That said, "convert everything to your native Unicode format at the edges and reconvert it back out at the edges" is at least a tolerable answer. You still lose things, but it puts you ahead of most programs. But few environments make even that really easy, because it turns out to be difficult to identify all the edges; sure, your web framework may emit and send unicode (and then again it may not...), but did you read files off your disk in the correct encoding? Does your database correctly handle encoding? Does all the other code that ever inputs or outputs anything handle Unicode correctly? Do you ever store something in a system that is really just for storing binary blobs, and forget about the encoding?
It's hard, it's tedious, and from what I've seen it's even harder and more tedious than it has to be because so little of the system is usually built to make it work right, because the people creating all your libraries were either ignorant or perhaps even contemptuous of the issues.
I have often thought about what change I would make in 1970 if I could to fix a lot of modern code. Eliminating the null-delimited buffer is definitely number one, but explaining that there is no such thing as a "string" without an encoding label would be number two. Anywhere I see a "string" in the input or output specification for a function I just cringe.
> That said, "convert everything to your native Unicode format at the edges and reconvert it back out at the edges" is at least a tolerable answer.
It obviously isn't for the ruby developers. If it were so they had chosen utf8 as internal encoding, which they didn't because they didn't consider this a tolerable answer. Even though you can get ruby 1.9 to work this way, this approach could still cause some headache.
I was addressing the complaint that the encoding in Ruby is hard now, and it broke working code. Encoding is fundamentally hard, and if encoding used to be easy it is almost certainly because your old code got it wrong, and your old code probably wasn't working. I emphasize the "probably" because it is faintly possible that your old code really did work and now it really doesn't work, in which case I would understand the frustration, but if I were giving odds on the chance that the old code actually handled everything correctly I'd open the bidding at somewhere around 5:1 for a superstar encoding expert (working in a language with poor encoding labelling support), with the odds getting worse the further from that you get. There are some things that are just hard without language support even for experts.
This, to me, is the fundamental flaw. By now we should be able to have a single encoding that takes up as little space as possible while supporting every known character, and leaving room for more. Most machines now are at least 32-bit... that's almost 4.3 billion characters. Surely there are less than that in the world?
One of my "Grand Lifetime Projects" is to build a new programming language and a new OS built with it. Part of that will certainly be handling strings in an efficient way, both in terms of computer and programmer time.
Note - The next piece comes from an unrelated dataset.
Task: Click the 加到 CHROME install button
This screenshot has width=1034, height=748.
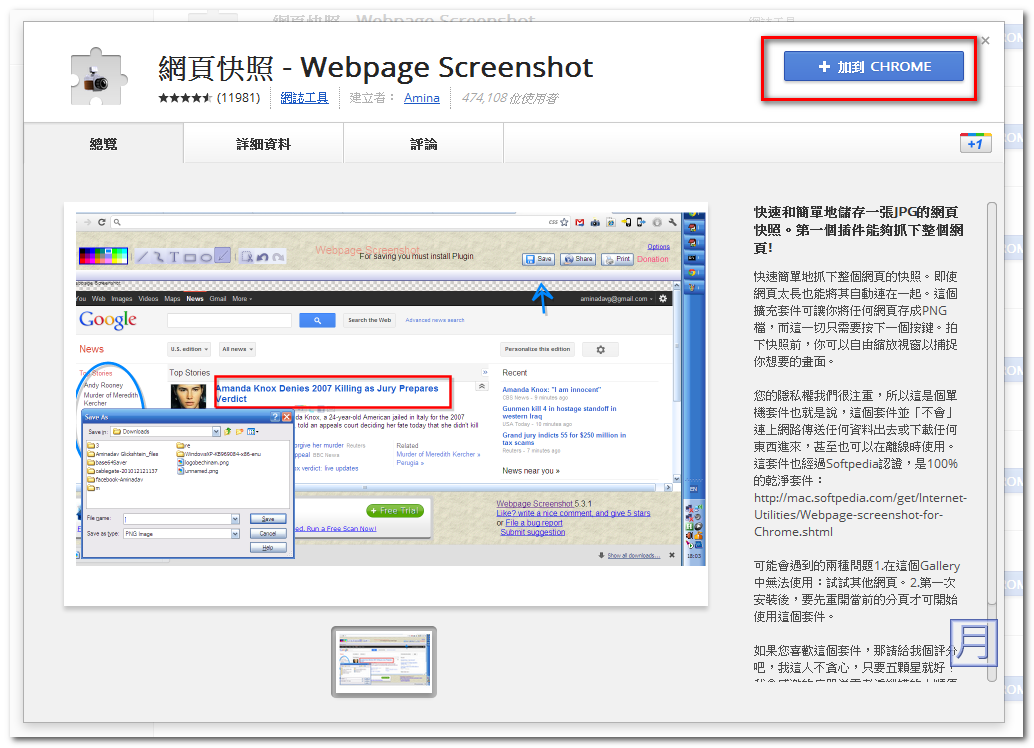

I have some ideas swirling around for creating One True Encoding that allows for extensibility.
That's pretty much UTF-8. If you're going to stuff everything into one encoding, you are going to have to make tradeoffs.
See also UCS-4, which is simply "throw 32 bits at every character". Nobody uses it because it makes everything pretty big. (At least a 3-byte CJK character tends to mean more on average than a single English character.)
If you haven't already, take some time to read over the Unicode standards. It is very enlightening. This is especially true if you want to make the "one true encoding"; gotta know what the bar is to beat, right? There's way more to Unicode than just "Here's a catalog of all possible characters and here's numbers for them all", and there are reasons why there's way more than that.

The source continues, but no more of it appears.